Die Hamburger Justizsenatorin Anna Gallina (Grüne) strebt durch eine Bundesratsinitiative an, daß Opfer schwerer sexueller Gewalt zukünftig nur durch den Richter vernommen werden sollen. Was als Opferschutz vor belastenden Zeugenvernehmungen verkauft wird, könnte einen Bruch mit dem Rechtsstaat zur Folge haben.
Auf den ersten Blick klingt ihr Vorschlag sinnvoll. So sollen Menschen, die Opfer einer schweren sexuellen Gewalttat geworden sind, nicht durch ihre Zeugenvernehmung „retraumatisiert“ werden. Für minderjährige Zeugen gibt es bereits eine entsprechende Regelung, wonach nur der Richter Zeugen unter 18 Jahren befragen darf.
Bei genauer Betrachtung des Vorschlags zeigt sich aber, daß Kritik an Gallina, die als Nicht-Juristin ausgerechnet Justizsenatorin wurde, durchaus berechtigt ist. Ihr gut gemeinter Vorschlag läßt die grundlegenden Prinzipien des Rechtsstaates und des Strafverfahrens außer acht.
Fehlentscheidungen haben dramatische Folgen für Angeklagte
Einigkeit herrscht darüber, daß ein Zeuge im Strafverfahren nicht zum Spielball der Beteiligten werden soll. So haben Zeugen Rechte, deren Schutz Aufgabe des Rechtsstaats ist. Jedoch verkennt Gallinas Vorschlag, daß ein Strafprozeß der Aufklärung dienen soll. Staatsanwälte und Strafverteidiger, die keine direkten Fragen an die Zeugen richten können, sind in Ihrem Fragerecht eingeschränkt. Das Recht auf ein faires Verfahren für den Angeklagten wird damit beschnitten.
Die Ergebnisse, die aus einer direkten Befragung gewonnen werden können, sind von erheblicher Bedeutung. So kann durch Mimik und Gestik etwa auf die Glaubwürdigkeit des Zeugen geschlossen werden. Der Tonfall und Sprachfluß eines Zeugen können Unsicherheiten in der Aussage aufdecken, die bei näherem Nachfragen die gesamte Situation in einem anderen Licht erscheinen lassen können.
Gerade in Fällen des sexuellen Mißbrauchs kommt es auf jedes Detail an.
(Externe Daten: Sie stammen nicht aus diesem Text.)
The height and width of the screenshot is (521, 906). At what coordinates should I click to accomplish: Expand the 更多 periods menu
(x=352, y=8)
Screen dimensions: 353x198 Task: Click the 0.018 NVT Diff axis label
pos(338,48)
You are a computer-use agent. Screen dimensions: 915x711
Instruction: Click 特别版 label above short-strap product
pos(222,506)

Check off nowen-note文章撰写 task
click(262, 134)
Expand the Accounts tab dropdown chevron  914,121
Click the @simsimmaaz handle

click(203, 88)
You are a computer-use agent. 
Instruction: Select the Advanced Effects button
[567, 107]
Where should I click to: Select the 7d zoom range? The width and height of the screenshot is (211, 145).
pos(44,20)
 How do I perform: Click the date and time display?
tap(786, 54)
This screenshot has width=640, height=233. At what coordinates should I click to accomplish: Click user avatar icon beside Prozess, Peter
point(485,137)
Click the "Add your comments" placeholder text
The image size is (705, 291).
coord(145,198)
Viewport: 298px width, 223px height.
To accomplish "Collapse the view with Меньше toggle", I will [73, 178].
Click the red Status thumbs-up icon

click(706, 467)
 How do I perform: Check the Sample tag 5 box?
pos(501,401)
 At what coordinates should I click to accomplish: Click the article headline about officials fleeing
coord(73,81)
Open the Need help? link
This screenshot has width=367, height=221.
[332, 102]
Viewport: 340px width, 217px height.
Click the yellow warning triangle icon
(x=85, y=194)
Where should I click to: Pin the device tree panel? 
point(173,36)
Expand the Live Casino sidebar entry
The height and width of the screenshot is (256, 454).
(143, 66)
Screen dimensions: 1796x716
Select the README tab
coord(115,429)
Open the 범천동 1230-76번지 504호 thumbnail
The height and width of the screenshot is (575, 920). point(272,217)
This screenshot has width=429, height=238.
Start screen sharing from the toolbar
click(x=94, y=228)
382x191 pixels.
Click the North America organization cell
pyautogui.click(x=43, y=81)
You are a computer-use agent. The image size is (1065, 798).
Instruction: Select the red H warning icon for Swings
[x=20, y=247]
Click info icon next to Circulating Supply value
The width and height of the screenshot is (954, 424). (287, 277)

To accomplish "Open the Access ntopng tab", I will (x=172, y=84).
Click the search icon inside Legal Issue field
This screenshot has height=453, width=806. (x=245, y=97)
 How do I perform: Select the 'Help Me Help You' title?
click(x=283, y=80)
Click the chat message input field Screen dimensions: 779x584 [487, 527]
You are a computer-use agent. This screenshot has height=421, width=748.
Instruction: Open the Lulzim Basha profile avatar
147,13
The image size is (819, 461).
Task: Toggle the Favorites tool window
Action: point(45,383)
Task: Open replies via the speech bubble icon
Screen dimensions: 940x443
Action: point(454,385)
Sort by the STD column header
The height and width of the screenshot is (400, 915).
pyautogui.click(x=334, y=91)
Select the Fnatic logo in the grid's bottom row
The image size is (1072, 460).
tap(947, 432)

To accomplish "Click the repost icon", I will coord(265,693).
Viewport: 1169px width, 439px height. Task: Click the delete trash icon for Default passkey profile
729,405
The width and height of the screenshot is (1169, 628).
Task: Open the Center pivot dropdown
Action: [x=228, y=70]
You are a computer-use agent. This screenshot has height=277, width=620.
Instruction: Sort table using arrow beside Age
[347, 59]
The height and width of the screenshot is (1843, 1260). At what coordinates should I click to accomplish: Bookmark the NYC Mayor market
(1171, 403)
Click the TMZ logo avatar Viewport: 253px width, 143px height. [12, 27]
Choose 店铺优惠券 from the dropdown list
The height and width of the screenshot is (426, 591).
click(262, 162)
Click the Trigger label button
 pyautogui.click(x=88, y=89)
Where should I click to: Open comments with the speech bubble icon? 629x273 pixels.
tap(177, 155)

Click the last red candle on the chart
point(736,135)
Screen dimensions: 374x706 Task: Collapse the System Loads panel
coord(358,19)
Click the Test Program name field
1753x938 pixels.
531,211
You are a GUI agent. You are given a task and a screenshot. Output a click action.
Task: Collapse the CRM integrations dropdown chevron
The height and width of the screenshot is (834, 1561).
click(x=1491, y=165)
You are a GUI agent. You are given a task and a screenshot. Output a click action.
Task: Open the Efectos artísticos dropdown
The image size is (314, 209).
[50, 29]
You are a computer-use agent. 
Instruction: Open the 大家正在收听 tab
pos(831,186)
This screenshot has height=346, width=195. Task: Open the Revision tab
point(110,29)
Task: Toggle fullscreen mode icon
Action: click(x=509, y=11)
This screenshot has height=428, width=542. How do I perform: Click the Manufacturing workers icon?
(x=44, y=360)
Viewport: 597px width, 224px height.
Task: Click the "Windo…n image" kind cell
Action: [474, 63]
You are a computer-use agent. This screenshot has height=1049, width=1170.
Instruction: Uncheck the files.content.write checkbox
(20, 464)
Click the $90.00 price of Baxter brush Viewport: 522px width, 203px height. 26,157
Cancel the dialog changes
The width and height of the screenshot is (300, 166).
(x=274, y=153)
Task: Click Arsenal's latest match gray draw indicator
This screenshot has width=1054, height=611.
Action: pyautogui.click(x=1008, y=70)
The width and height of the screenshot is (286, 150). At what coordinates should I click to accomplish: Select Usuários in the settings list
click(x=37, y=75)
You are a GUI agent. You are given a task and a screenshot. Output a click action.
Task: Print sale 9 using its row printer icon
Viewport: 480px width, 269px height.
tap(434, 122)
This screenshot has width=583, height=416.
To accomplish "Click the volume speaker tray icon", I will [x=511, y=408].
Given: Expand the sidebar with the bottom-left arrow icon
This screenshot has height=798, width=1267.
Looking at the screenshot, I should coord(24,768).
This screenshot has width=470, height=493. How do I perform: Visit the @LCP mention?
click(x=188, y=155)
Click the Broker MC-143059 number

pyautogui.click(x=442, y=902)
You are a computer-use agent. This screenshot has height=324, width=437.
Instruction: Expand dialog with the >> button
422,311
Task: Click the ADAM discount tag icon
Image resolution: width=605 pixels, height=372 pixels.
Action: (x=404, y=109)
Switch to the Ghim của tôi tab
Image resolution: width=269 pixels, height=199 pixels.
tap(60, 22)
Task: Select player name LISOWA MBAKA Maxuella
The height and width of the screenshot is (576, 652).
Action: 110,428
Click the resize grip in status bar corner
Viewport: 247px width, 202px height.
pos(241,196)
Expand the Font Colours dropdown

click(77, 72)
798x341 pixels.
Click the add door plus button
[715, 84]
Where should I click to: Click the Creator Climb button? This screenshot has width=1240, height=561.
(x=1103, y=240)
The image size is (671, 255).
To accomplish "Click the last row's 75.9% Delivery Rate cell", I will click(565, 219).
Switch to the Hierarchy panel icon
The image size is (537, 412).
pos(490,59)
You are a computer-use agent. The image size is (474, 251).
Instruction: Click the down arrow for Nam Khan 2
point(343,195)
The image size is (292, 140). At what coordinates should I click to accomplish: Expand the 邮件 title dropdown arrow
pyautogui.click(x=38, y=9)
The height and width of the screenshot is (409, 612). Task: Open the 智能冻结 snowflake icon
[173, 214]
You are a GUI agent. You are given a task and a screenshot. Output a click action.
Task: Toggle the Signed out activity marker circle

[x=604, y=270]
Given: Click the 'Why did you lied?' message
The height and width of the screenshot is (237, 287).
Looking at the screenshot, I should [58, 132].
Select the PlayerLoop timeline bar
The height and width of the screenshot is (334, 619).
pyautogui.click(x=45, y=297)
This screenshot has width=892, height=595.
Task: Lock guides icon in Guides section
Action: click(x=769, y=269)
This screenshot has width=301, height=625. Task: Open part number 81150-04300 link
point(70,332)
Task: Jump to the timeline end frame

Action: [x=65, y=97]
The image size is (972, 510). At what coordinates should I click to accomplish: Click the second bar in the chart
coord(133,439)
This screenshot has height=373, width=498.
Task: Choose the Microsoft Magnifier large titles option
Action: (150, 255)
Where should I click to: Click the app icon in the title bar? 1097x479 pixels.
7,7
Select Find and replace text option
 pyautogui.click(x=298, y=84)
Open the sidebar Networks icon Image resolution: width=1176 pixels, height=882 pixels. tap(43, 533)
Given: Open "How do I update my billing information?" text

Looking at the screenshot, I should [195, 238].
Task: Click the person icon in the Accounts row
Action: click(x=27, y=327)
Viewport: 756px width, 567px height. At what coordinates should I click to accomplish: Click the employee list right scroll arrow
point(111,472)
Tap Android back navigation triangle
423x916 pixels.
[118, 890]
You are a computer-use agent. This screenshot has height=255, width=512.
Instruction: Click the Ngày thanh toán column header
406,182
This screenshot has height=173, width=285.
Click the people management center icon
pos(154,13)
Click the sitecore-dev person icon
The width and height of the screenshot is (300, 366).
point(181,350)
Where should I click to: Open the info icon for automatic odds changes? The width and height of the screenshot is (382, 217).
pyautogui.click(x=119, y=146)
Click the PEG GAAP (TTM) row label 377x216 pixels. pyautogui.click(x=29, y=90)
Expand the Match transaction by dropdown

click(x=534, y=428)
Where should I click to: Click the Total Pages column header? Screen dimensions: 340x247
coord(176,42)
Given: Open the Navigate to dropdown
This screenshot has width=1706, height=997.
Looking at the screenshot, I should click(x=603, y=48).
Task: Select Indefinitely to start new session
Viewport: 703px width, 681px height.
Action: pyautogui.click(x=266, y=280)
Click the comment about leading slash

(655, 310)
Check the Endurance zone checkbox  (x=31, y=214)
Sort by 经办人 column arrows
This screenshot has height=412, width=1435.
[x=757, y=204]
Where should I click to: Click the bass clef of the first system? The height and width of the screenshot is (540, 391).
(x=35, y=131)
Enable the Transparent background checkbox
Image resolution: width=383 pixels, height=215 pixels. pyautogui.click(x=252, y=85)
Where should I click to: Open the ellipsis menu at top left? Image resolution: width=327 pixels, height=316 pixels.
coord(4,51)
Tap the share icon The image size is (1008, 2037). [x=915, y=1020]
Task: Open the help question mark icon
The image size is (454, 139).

Man mag sich nicht ausdenken, welchen Einfluß eine Fehlentscheidung auf das Leben des Angeklagten haben kann.
Gallinas Vorstoß offenbart gefährlichen Trend
Nun mit dem Schlagwort der „sekundären Viktimisierung“ die Ausnahme der Befragung allein durch den Richter zur Regel machen zu wollen, stellt einen gefährlichen Trend dar. Grundsätzlich muß der Angeklagte die Möglichkeit haben, seinem Ankläger gegenüberzustehen.
Wohin könnte das sonst führen? Ist am Ende auch das Opfer einer Kneipenschlägerei zum Schutz vor „sekundärer Viktimisierung“ besser allein zu befragen, obwohl es nach dem fünften Bier die Auseinandersetzung mit einem Schubser begann?
Vielleicht hätte der Justizsenatorin doch ein Jurastudium gutgetan. Zumindest wäre sie dann besser vorbereitet auf den ein oder anderen juristischen Sachverhalt, der ihr in ihrer Karriere begegnet.